お茶のお代わりを持ってこようと立ち上がりかけた御劔の手を取り、しみじみ囁いた。
「あの時、星と一緒に爆発しなくて良かった。この器は、自殺に失敗したというんで僕が代わりに貰ってやったのだ。生きているのが嫌だと言っていたよ、この器の持ち主は。勿体ないね。生きていれば、こうやって最良の友人に巡りあえる機会もあるというのに」
すかさずゾルズが合いの手を入れる。
「器に感情移入するなんてのもシンクロイスじゃ、あんた一人だけだった。まったく、生まれてきた種族を間違ったとしか思えないねぇ」
握られた手を握り返し、御劔は微笑んだ。
「何故地味な器を選んだのか疑問でしたが、手放す意識と引き換えだったのですね」
「地味、というのはイーシンシアの器と比較して?」
クローズノイスは首を傾げ、ちょっとばかり不満げに口を尖らす。
「……地味、かな。そうでもないよ。よく見ると、個性のある顔立ちをしている」
これには「どこが?」とゾルズにも突っ込まれ、今度こそ御劔も笑いの合唱に加わった。
「しかし日帰りで別れてしまっては、じっくり拝見できません。どうでしょう、今後は私の家で一緒に暮らすというのは?」
「うん。いいとも。荒野の一軒家は、誰も来なくて寂しくて仕方ないからね」
クローズノイスは、あっさり承諾し、御劔家に新しい家族が一人増えたのであった。

クローズノイスが仲間に加わって、乃木坂だけは不機嫌を隠そうともしなかったが、他の面々は概ね大歓迎の意を示す。

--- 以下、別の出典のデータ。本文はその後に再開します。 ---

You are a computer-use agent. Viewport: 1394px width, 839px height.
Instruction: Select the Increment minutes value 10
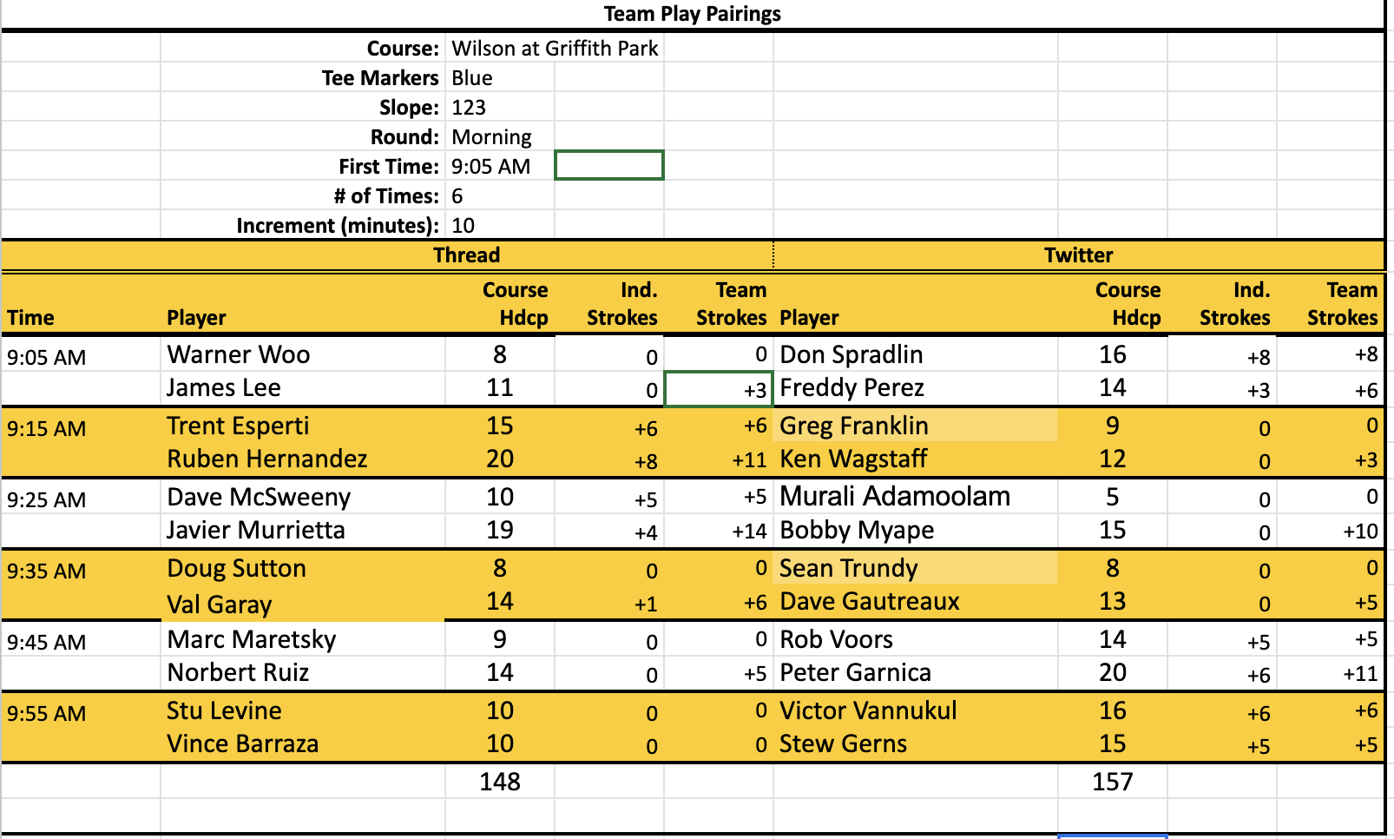[499, 226]
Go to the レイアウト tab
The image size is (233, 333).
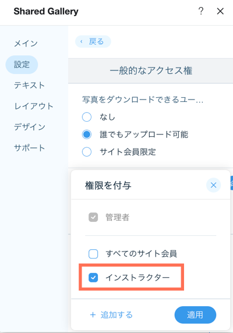[34, 106]
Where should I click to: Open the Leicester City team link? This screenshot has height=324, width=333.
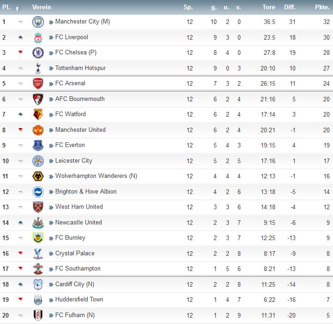click(x=74, y=161)
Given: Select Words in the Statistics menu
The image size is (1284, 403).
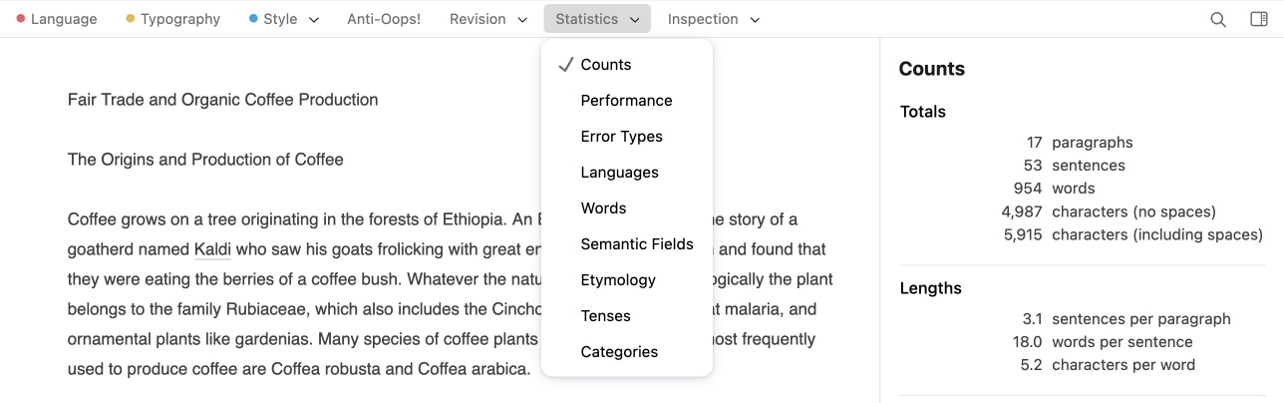Looking at the screenshot, I should [603, 208].
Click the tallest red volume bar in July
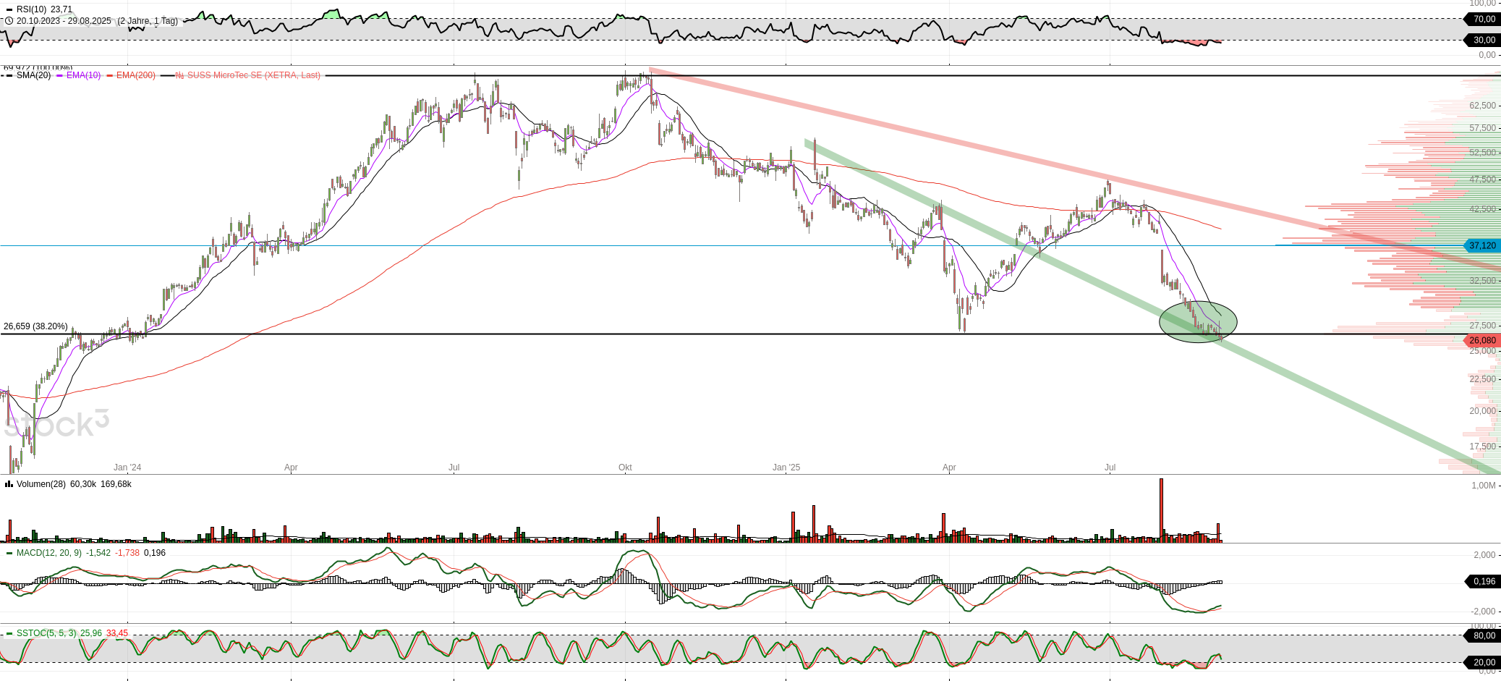The width and height of the screenshot is (1501, 681). coord(1161,510)

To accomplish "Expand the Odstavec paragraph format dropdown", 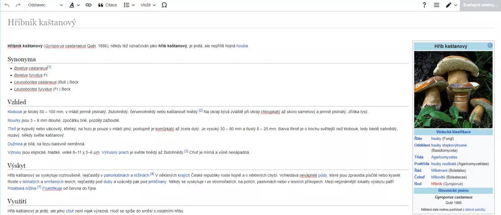I will tap(45, 5).
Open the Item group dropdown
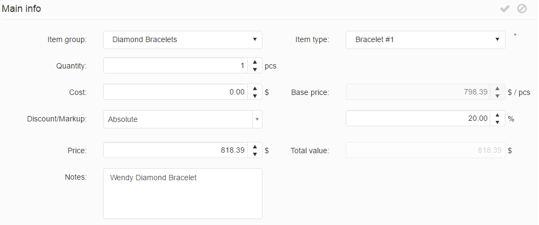 [183, 39]
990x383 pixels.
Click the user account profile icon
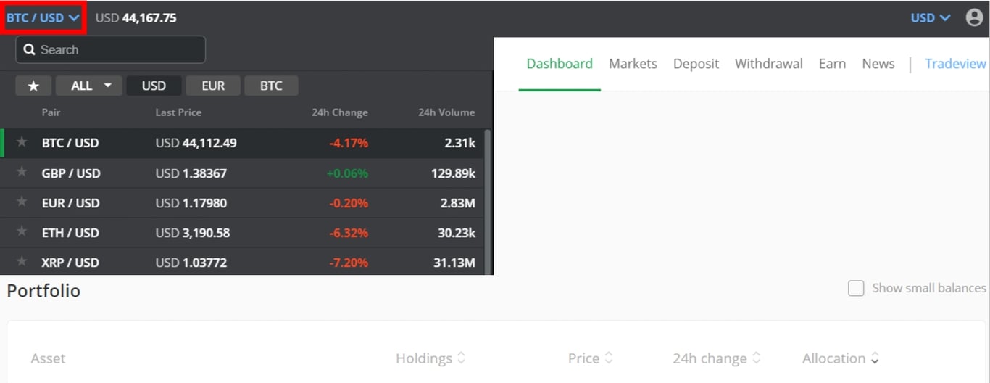click(x=974, y=17)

「すげぇな、シンクロイスの半数以上が俺達の味方じゃんか!」
喜ぶ木ノ下には、鉄男も同感だ。
「ほとんど共存できていると言っていいだろう。だが……それでも決戦は行わねばなるまい」
「まぁな」と頷いて、木ノ下は鉄男を、じっと見つめた。
「……どうした?」
怪訝に首を傾げる鉄男へ「いや、着任したての頃と比べると、お前も随分成長したなぁと思ってさ」と屈託なく答え、突然の誉め言葉で硬直する後輩へ笑いかける。
「面接で初めて見かけた時は、もし受かったら俺が手取り足取り教えてやろうなんて考えていたけど、お前に教えられることも結構多くて驚いたよ。これからもヨロシクな、鉄男。そんでいつか俺のことを進って呼んでくれよ、親友っぽく」
鉄男の緊張は最大限まで高まり、真っ赤に染まった頬でぎこちなく頷くのが精一杯だ。
「しょ、精進する……」
「ははっ。そういうトコは、あんま変わってねぇのな。あぁいや、それが悪いってんじゃないから誤解すんなよ?お前らしさも残っていたほうが安心するしな」
まだ何か木ノ下は言っていたのだが、緊張と嬉しさで茹った頭の鉄男は半分以上を聞き漏らし、二人並んで仲良く廊下を歩き去った。